There’re treatments for some types of MS but they don’t reverse damage that has already been done, they’re not guaranteed to work, and they come along with some serious, sometimes even deadly, side effects. It’s the most common neurological disease in young people, most often striking in one’s 20s or 30s when most of us are in the primes of our lives. Like a lot of 25 year olds, I was busy finishing school and starting my career, planning my wedding.
MS was not part of my 5-year plan. It’s an autoimmune disease of the brain and the spinal cord. Normally, our immune system functions keep us alive, but in the human body, the line between healthy and sick is often perilously thin. The same life sustaining immune system can turn against us and the results are disastrous. For reasons not wholly understood, in people who have MS, the immune system begins to attack our nerves.
Nerves link the brain and the spinal cord to the rest of the body, allowing them to communicate back and forth via electrical and chemical signals. Much like this wire that needs insulation in order to conduct electricity, a nerve needs insulation in order to conduct its signals. In the human body this insulation is called myelin. Now, picture this wire as the cable that goes to a television. If it were to be damaged, or cut, your nice HD picture would go away.
Well, MS is sort of the same situation.
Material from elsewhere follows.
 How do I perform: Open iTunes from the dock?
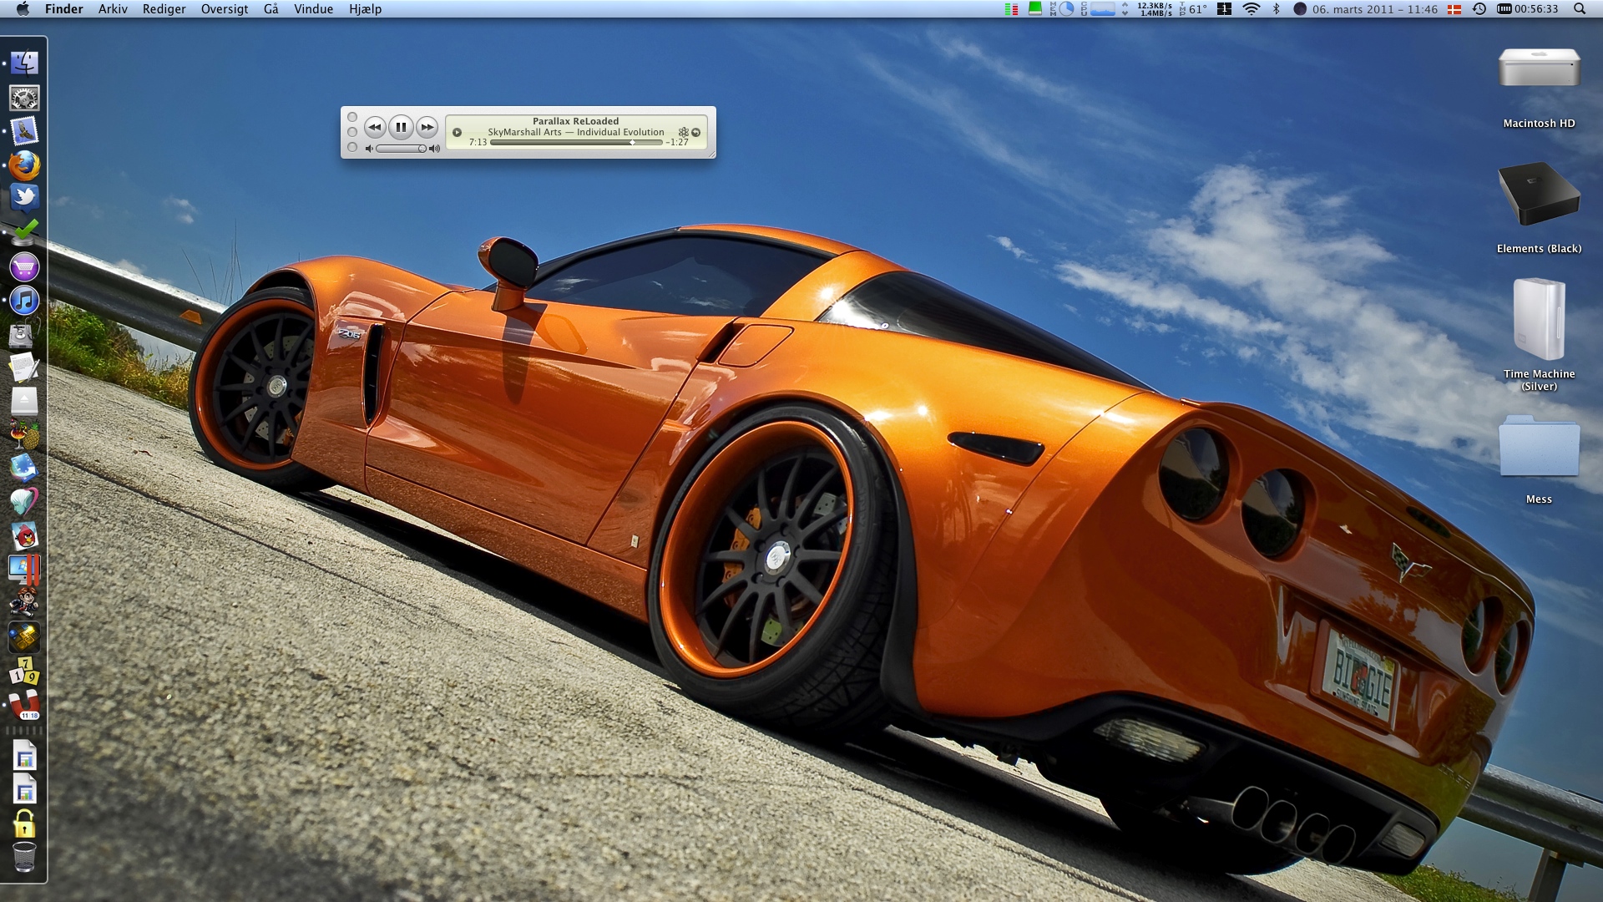pyautogui.click(x=24, y=301)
Immune cells target and destroy the myelin insulation around nerves, leaving the inner wiring of the nerve exposed. Some signals make it through, but overall, the nerve is frayed and unreliable. Over time, scar tissue forms around these damaged nerves, creating permanent lesions that we can actually see on MRI scans. Now, a damaged TV cable might give you static, but because nerves control every movement and process all sensory information in the body a damaged nerve can cause a huge variety of problems.
Symptoms can range from mild, such as numbness and tingling, to disastrous: paralysis, loss of vision. There’s no way to know where in the brain or the spinal cord MS is going to attack and no two people with MS are alike making it the sort of the whack-a-mole of diseases. A lesion could pop up in the speech center of your brain causing you to talk funny. One could jump up in your spinal cord and cause paralysis and numbness in your legs. In addition to the variety of symptoms, there’re also a few different types of MS.